In modern construction, fiber-cement products are frequently used in exterior cladding applications, as they provide a cost-effective solution for achieving the desired aesthetic for a project. In general, fiber-cement siding is relatively thin and lightweight, and manufacturers often describe their products as having excellent durability and weather-resistance.
In general, fiber-cement panels can be classified as composite panels comprised of sand and Portland cement, reinforced with cellulose fibers and other additives, which vary depending on manufacturer specifications. To manufacture fiber-cement panel products, components are processed and combined with water and mixed into a fiber-cement slurry. The water is then drained from the slurry using cylindrical sieves, creating a thin fiber-cement film. Residual water is removed from the film using a vacuum process, forming thin fiber-cement sheets that are then stacked and fused together into a single panel using a high-pressure roller. The panels are pressed smooth or incised with a specific pattern. The act of pressing the layers together tends to increase the stiffness and moisture resistance of the material. After the pressing operations, panels are oven-cured or autoclaved—a high-temperature, pressurized curing method. Panels are once again dried, cut to size, and finished with a factory-applied coating.
Common amongst the various manufacturers’ installation literature for fiber-cement panel siding products is the inclusion of requirements regarding the fastener head condition. In general, a fastener can be installed in one of three conditions:
• Proud, where the underside of the fastener head is seated on the face of the surface of the fiber-cement panel;
• Flush, where the top surface of the fastener head and the surrounding surface of the fiber-cement panel are even with each other; and
• Recessed, where the top surface of the fastener head is embedded below the surrounding surface of the fiber-cement panel.
Figure 2 presents representative photographs of these three fastener head conditions. The fasteners in these photographs are nails.
Review of the various manufacturers’ product literature appears to indicate a “proud” fastener head condition is typically required.
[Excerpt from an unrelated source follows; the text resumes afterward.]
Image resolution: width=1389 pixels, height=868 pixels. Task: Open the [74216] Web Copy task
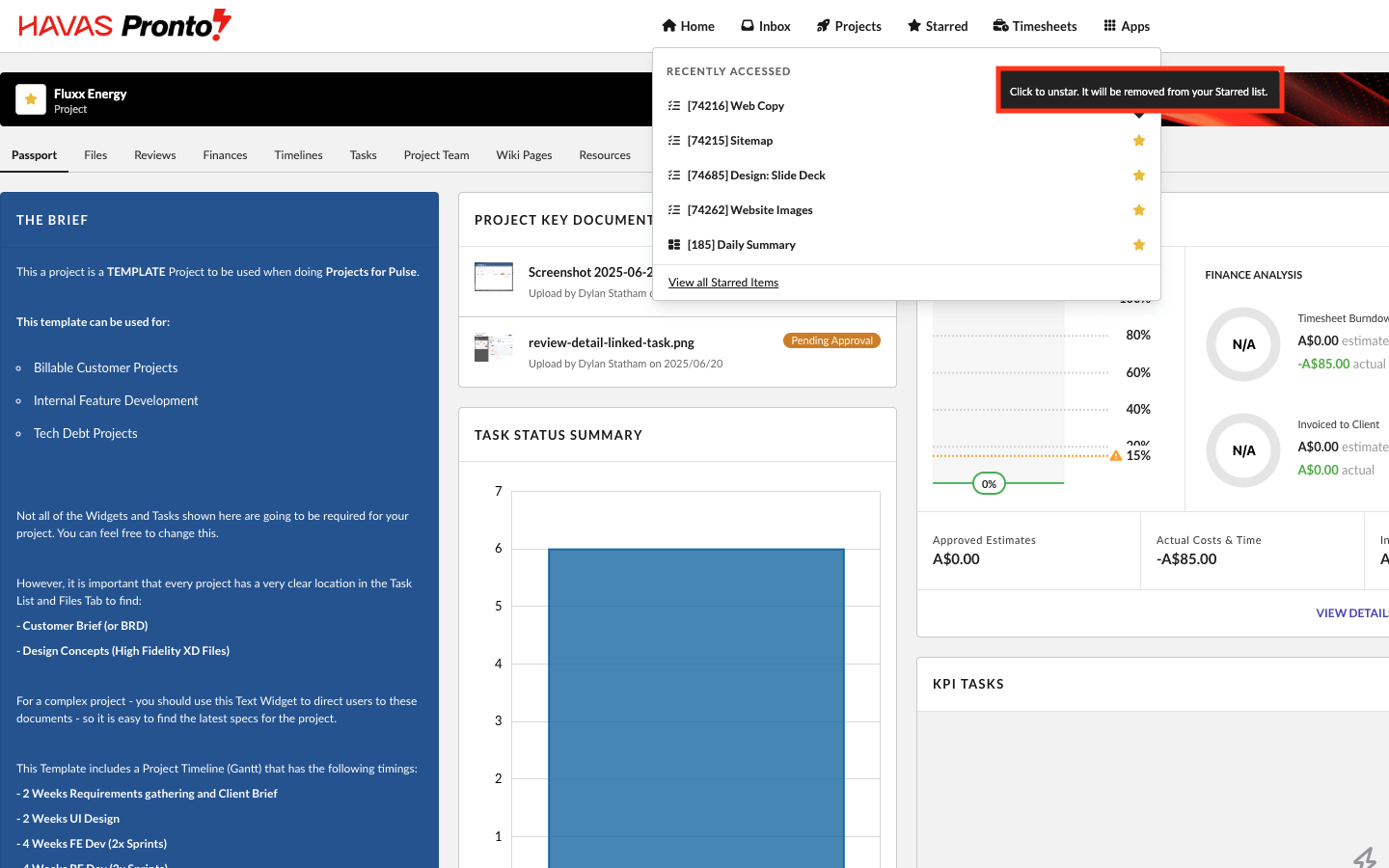pos(735,106)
Language such as, “[the] head must be snug, not countersunk or overdriven,” or, “do not overdrive the nail,” appears in various installation instructions and technical bulletins.
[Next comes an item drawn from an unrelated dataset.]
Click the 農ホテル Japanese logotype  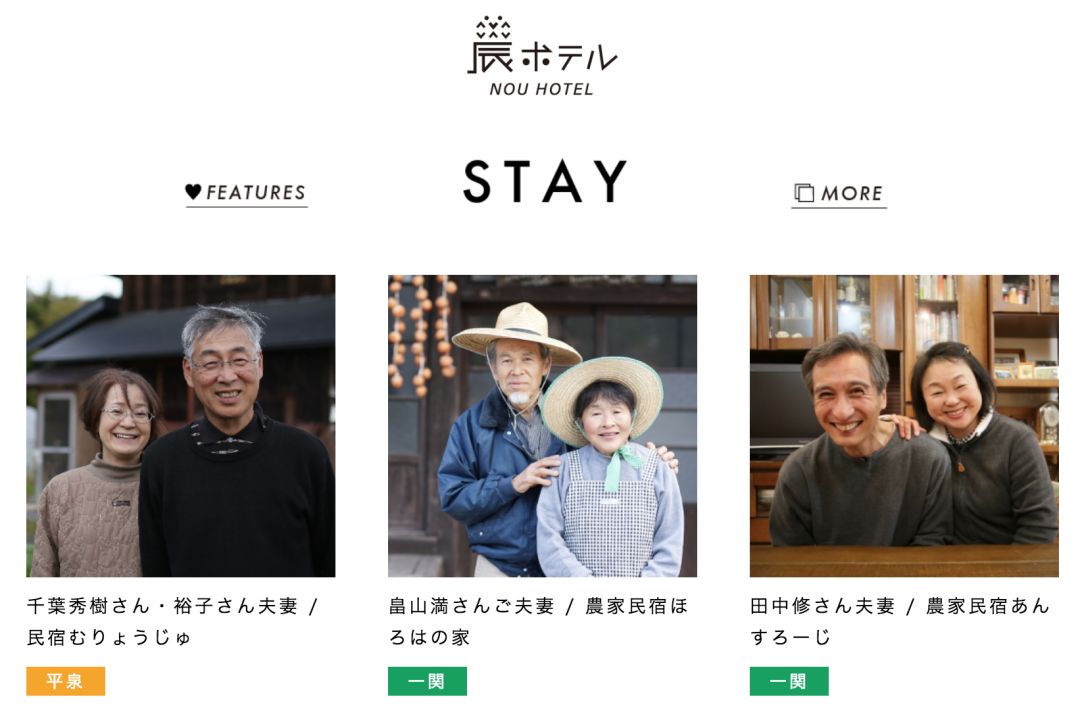pyautogui.click(x=542, y=47)
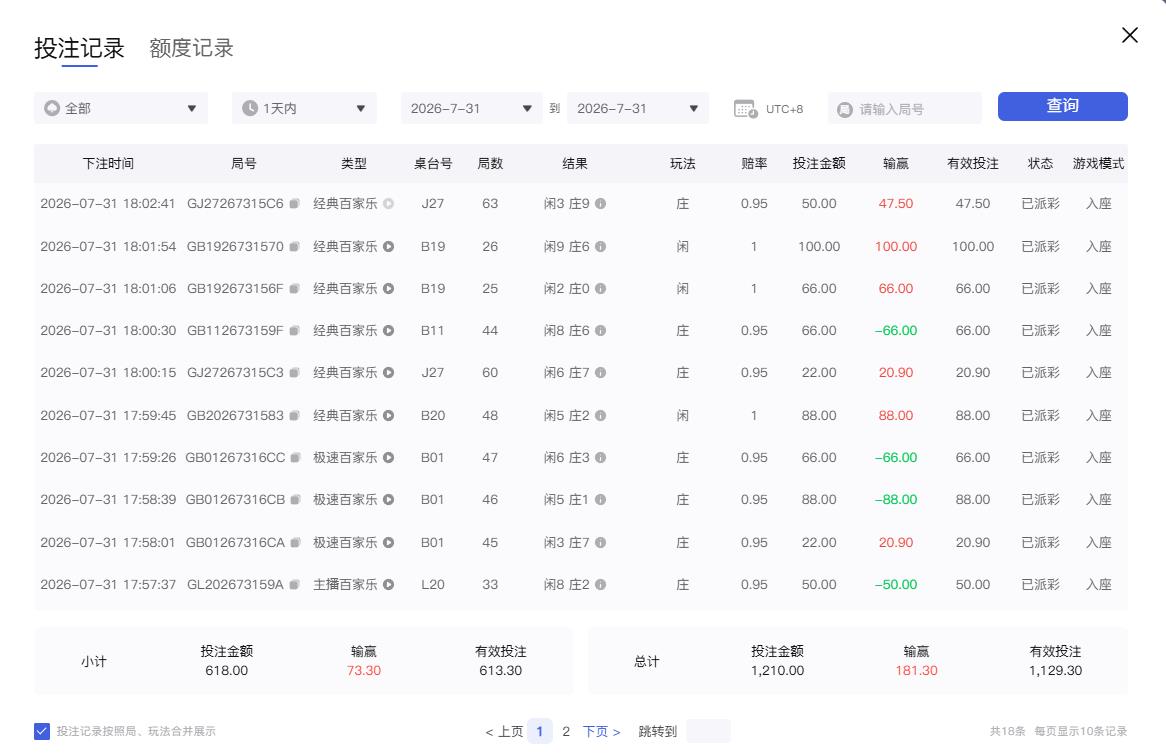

Although manufacturers offer generally consistent fastener installation requirements, these requirements are frequently not followed in the field. The authors have observed numerous cases of fiber-cement panel installations with nail head conditions other than the required “proud” condition, including cases where the pull-through resistance of an installed fiber-cement siding product was of particular concern. This, in part, led to the development of a laboratory program to better understand the limit state behavior at fastener-to-panel interfaces.
Description and test program
Laboratory nail head pull-through testing was performed in general accordance with ASTM D1037, Standard Test Methods for Evaluating Properties of Wood-Base Fiber and Particle Panel Materials.
Fiber-cement panel products from three different manufacturers were included in the test program, as described in Table 1. Nominal thicknesses are presented in millimeters (mm) and inches (in.). Density values are presented in kilograms per cubic meter (kg/m3) and pounds per cubic foot (pcf). Products with similar thicknesses and densities were selected to provide the most direct comparisons possible. All three products are considered “medium-density,” according to product literature provided by the manufacturers. Manufacturer and product names have been purposely omitted.
Table 1 – Thickness and density of products included in the test program.
|Thickness (mm)||Thickness (in.)||Density
Test specimens were cut to a nominal size of 127 by 254 mm (5 by 10 in.). The fasteners used were selected to represent nails the authors have frequently observed at fiber-cement panel installations and were approximately 56-mm-long (2.19-in.-long) Round head coil siding nails with a nominal shaft diameter of 2.34 mm (0.09 in.), head diameter of 5.59 mm (0.22 in.), and head thickness of 0.51 mm (0.02 in.).